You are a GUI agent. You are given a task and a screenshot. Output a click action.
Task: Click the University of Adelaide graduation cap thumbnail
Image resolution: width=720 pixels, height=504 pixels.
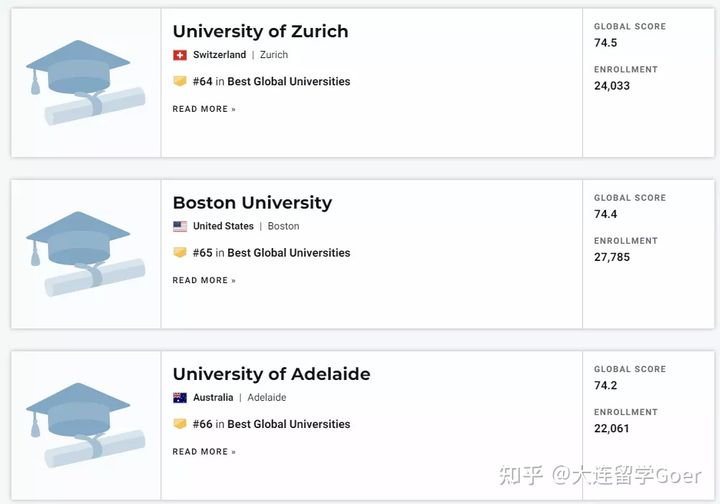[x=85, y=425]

---------------

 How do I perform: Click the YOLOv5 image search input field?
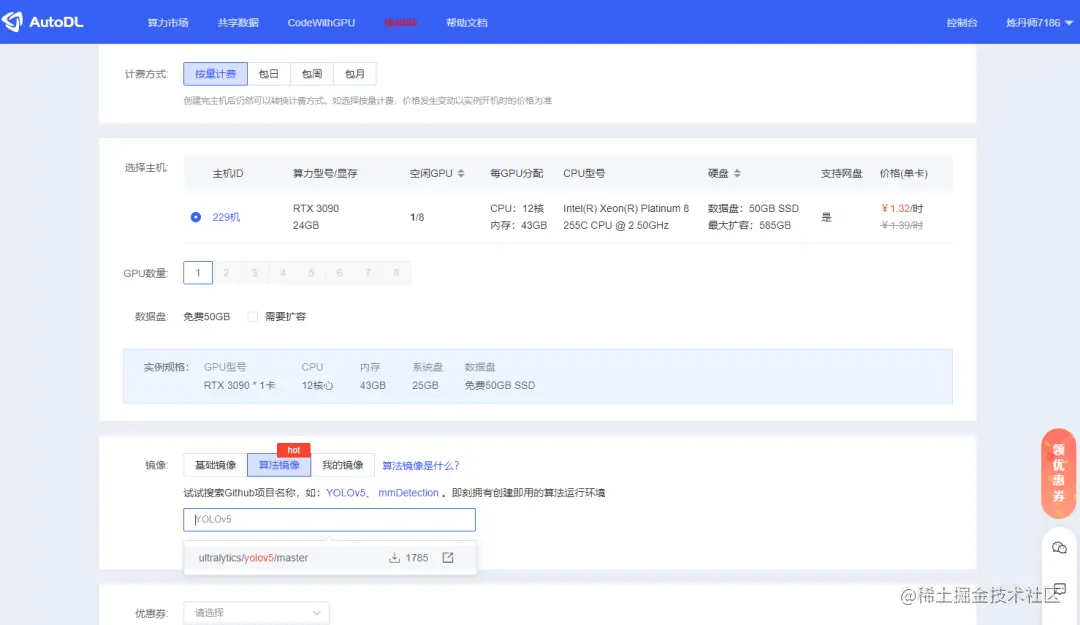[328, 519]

---------------

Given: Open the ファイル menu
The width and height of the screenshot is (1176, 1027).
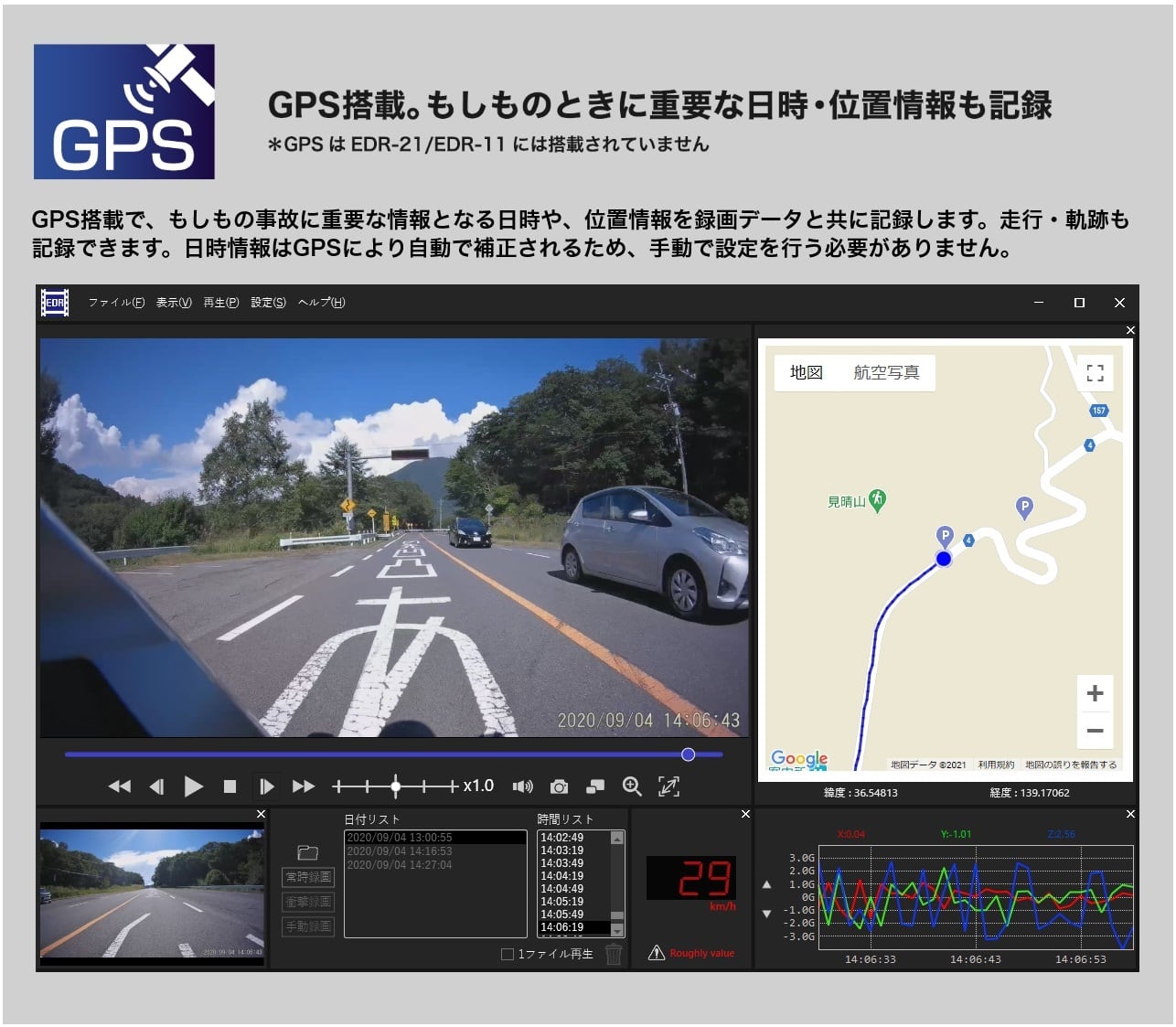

---------------

- _Problem statement_: Whenever a line in the data holds "screenshot", copy that line.

- _Answer for the task_:
You are a GUI agent. You are given a task and a screenshot. Output a click action.
The width and height of the screenshot is (1176, 1027).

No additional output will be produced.